Now we have an array of Color objects and a variable with which to index the array. Two private methods do the actual work for us. The private modifier on these methods specifies that they can be called only by other methods in the same instance of the class. They cannot be accessed outside the object that contains them. We declare members to be private to hide the detailed inner workings of a class from the outside world. This is called encapsulation and is another tenet of object-oriented design as well as good programming practice. Private methods are created as helper functions for use solely in the class implementation. The first method, currentColor(), is simply a convenience routine that returns the Color object representing the current text color.

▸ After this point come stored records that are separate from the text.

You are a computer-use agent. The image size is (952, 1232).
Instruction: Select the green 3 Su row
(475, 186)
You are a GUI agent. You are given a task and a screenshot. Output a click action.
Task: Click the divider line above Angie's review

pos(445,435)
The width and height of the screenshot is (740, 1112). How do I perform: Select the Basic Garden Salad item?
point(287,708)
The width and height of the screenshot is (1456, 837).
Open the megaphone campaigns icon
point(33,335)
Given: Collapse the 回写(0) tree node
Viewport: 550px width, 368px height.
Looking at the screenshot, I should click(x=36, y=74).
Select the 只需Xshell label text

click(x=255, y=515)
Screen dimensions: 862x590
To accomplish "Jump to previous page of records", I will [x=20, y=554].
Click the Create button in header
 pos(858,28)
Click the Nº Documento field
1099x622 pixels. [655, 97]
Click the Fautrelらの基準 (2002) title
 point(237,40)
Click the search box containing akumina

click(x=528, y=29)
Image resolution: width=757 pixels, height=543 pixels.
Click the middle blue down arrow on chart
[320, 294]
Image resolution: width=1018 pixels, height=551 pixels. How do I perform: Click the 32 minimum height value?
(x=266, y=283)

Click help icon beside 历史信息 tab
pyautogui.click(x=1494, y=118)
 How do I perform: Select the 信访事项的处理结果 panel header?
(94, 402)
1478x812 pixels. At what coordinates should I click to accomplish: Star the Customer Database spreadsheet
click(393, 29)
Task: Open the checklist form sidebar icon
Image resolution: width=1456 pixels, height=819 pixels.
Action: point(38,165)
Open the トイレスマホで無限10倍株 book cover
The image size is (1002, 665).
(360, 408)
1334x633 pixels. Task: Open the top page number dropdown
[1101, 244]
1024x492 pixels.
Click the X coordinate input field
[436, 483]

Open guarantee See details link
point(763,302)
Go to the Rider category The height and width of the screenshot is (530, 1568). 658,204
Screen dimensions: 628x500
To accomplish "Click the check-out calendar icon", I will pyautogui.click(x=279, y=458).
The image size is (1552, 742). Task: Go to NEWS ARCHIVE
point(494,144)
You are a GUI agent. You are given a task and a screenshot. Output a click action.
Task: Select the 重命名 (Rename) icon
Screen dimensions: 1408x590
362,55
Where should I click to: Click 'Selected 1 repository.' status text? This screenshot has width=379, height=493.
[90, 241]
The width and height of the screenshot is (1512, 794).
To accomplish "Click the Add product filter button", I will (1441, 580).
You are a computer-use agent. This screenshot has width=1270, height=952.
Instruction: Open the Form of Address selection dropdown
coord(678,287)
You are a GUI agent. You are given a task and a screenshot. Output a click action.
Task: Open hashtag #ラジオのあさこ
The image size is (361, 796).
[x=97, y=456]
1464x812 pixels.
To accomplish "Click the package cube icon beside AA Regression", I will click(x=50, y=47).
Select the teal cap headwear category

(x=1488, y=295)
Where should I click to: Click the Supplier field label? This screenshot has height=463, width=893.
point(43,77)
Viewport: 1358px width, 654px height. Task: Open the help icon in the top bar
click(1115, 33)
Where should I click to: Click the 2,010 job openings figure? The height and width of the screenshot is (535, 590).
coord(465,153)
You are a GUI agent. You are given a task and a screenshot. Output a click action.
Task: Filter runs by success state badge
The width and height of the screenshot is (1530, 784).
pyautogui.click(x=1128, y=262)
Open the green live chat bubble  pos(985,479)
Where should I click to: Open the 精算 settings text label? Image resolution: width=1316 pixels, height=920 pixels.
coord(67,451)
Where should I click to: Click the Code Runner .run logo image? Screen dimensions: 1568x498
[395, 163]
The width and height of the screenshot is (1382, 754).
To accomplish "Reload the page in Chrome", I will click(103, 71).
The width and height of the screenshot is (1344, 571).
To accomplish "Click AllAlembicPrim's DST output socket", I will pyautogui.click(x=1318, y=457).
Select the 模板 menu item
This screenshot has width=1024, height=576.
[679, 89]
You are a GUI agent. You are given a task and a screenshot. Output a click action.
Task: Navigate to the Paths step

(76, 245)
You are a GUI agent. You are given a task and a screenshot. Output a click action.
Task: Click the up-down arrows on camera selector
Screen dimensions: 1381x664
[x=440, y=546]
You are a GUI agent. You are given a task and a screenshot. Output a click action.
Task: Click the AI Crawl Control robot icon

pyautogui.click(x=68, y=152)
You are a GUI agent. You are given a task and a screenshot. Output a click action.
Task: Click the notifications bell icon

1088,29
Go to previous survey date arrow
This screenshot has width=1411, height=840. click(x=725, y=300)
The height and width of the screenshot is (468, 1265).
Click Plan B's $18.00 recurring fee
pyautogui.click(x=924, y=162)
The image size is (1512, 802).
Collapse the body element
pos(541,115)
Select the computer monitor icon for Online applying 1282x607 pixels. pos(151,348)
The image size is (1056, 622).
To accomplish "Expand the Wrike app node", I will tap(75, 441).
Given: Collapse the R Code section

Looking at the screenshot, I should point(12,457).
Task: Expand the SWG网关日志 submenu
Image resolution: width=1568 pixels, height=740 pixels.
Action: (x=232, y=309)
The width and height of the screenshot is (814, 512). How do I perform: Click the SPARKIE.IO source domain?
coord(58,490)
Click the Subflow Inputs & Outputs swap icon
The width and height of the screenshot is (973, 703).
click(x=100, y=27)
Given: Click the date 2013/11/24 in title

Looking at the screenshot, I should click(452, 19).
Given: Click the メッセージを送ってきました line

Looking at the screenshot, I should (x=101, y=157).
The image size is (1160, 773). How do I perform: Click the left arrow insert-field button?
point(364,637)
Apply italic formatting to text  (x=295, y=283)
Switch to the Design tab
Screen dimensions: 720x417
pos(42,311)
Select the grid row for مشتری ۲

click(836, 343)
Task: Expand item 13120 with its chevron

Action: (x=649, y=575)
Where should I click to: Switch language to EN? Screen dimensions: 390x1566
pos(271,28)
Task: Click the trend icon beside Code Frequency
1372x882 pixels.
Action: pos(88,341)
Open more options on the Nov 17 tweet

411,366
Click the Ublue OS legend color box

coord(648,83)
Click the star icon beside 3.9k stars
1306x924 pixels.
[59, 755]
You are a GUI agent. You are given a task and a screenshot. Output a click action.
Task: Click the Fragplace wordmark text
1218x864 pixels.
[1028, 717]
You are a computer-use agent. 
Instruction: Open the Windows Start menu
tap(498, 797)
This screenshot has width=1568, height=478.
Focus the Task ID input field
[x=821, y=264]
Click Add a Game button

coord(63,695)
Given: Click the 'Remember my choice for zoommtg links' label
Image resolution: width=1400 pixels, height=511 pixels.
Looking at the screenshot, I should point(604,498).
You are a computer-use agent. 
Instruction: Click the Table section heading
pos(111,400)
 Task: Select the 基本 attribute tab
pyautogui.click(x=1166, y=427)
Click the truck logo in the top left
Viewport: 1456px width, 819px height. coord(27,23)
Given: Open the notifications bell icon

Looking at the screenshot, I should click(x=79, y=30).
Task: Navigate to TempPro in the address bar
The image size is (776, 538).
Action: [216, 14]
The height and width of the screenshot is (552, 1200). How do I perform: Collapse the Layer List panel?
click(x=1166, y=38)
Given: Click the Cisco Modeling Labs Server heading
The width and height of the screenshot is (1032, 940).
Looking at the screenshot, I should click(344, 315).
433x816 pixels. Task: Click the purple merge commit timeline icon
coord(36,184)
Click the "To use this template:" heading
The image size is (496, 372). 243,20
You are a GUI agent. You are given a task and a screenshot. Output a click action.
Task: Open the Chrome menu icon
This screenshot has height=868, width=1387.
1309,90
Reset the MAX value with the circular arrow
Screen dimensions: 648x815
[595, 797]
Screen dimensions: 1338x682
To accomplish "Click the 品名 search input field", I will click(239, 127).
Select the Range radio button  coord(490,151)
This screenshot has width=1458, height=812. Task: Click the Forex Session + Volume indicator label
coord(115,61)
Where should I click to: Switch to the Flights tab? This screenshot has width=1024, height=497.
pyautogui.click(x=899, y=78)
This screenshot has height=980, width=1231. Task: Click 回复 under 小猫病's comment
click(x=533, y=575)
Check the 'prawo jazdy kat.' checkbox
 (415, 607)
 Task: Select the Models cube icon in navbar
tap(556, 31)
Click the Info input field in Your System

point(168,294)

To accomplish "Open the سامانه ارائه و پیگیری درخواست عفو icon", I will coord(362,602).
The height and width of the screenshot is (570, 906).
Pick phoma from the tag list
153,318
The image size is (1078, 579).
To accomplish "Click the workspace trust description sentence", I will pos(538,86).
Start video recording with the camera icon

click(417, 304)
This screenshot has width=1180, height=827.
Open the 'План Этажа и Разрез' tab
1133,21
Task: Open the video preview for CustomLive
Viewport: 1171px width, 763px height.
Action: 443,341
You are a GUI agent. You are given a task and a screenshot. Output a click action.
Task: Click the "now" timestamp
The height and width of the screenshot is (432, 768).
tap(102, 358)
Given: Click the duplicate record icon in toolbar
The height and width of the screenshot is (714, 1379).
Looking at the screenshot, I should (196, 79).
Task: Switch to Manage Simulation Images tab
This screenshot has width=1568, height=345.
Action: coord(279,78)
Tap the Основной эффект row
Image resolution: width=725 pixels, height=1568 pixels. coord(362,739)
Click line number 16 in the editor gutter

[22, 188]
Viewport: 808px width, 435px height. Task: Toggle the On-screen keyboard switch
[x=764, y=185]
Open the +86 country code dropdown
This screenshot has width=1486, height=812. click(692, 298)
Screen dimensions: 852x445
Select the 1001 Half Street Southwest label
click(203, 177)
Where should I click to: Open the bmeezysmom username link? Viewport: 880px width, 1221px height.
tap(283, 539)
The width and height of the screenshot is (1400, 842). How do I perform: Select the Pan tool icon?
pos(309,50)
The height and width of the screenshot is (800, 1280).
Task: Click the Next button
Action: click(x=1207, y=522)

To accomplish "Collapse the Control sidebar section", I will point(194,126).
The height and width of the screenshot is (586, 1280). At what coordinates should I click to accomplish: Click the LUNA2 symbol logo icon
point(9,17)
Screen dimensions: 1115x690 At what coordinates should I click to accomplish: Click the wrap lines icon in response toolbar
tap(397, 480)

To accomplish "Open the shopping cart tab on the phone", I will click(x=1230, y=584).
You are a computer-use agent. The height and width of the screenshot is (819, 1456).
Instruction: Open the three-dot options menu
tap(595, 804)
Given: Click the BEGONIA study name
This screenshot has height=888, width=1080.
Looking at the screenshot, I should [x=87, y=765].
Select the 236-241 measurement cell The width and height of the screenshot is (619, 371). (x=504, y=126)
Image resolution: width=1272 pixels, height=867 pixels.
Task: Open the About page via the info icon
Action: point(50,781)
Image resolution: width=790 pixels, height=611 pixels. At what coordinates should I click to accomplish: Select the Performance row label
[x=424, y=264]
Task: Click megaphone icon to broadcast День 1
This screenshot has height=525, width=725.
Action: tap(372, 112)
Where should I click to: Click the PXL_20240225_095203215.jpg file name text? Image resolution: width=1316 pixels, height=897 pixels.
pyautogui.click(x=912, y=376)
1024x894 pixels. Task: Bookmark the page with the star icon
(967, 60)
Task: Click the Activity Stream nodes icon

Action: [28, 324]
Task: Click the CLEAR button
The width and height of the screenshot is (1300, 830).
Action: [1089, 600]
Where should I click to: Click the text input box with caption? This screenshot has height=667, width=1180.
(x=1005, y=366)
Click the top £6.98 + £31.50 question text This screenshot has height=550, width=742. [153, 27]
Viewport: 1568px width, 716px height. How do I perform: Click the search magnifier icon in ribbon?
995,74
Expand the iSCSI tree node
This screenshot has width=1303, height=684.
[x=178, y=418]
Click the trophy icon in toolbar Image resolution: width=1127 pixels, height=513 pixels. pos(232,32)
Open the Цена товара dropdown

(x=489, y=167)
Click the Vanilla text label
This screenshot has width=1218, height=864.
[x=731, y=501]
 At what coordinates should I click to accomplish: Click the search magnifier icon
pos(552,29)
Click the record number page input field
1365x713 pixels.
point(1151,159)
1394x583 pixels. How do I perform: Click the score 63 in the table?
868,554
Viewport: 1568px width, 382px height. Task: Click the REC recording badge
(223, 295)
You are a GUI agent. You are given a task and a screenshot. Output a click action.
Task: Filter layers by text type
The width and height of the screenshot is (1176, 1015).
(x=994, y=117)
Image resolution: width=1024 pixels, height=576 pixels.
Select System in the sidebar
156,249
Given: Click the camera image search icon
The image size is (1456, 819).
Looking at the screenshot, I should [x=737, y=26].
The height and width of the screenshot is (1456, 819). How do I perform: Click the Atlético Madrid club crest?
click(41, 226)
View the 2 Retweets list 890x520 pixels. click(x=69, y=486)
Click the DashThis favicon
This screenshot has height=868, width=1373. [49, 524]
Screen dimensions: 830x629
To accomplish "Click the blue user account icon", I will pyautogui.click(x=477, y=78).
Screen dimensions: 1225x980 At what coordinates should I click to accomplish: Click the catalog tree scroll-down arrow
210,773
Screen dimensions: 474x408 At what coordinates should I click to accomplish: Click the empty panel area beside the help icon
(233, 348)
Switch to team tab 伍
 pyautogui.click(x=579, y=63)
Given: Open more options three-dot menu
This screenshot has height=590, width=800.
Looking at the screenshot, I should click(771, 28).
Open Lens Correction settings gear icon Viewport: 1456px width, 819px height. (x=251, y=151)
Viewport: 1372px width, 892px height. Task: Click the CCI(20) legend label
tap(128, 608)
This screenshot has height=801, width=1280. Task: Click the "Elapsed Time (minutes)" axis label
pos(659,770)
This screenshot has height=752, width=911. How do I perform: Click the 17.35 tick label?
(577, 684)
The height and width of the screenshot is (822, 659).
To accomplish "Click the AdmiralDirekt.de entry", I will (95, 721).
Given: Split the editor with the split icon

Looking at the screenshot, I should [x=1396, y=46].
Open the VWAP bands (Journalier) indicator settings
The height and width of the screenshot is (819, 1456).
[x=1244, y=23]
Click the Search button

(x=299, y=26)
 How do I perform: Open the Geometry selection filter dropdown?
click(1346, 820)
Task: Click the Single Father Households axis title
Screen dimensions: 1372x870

It returns the Color object in the someColors array at the index specified by our colorIndex variable:

 synchronized private Color currentColor() {  
 return someColors[colorIndex];  
 }  

We could just as readily have used the expression someColors[colorIndex] everywhere we use currentColor(); however, creating methods to wrap common tasks is another way of shielding ourselves from the details of our class. In an alternative implementation, we might have shuffled off details of all color-related code into a separate class. We could have created a class that takes an array of colors in its constructor and then provides two methods: one to ask for the current color and one to cycle to the next color (just some food for thought). The second method, changeColor(), is responsible for incrementing the colorIndex variable to point to the next Color in the array. changeColor() is called from our actionPerformed() method whenever the button is pressed:

 synchronized private void changeColor() {  
 // Change the index to the next color, awkwardly.  
 if ( ++colorIndex == someColors.length )  
 colorIndex = 0;  
 setForeground( currentColor() ); // Use the new color.  
 repaint();  
 }  

Here we increment colorIndex and compare it to the length of the someColors array. All array objects have a variable called length that specifies the number of elements in the array. If we have reached the end of the array, we wrap around to the beginning by resetting the index to 0. We’ve flagged this with a comment to indicate that we’re doing something fishy here. But we’ll come back to that in a moment. After changing the currently selected color, we do two things. First, we call the component’s setFore ground() method, which changes the color used to draw text in our component. Then we call repaint() to cause the component to be redrawn with the new color for the draggable message. What is the synchronized keyword that appears in front of our currentColor() and changeColor() methods? Synchronization has to do with threads, which we’ll examine in the next section. For now, all you need to know is that the synchronized keyword indicates that these two methods can never be running at the same time. They must always run in a mutually exclusive way. The reason for this is related to the fishy way we increment our index. Notice that in changeColor(), we increment colorIndex before testing its value. Strictly speaking, this means that for some brief period of time while Java is running through our code, colorIndex can have a value that is past the end of our array. If our currentColor() method happened to run at that same moment, we would see a runtime “array out of bounds” error. Now, it would be easy for us to fix the problem in this case with some simple arithmetic before changing the value, but this simple example is representative of more general synchronization issues that we need to address. We’ll use it to illustrate the use of the synchronized keyword. In the next section, you’ll see that Java makes dealing with these problems relatively easy through language-level synchronization support.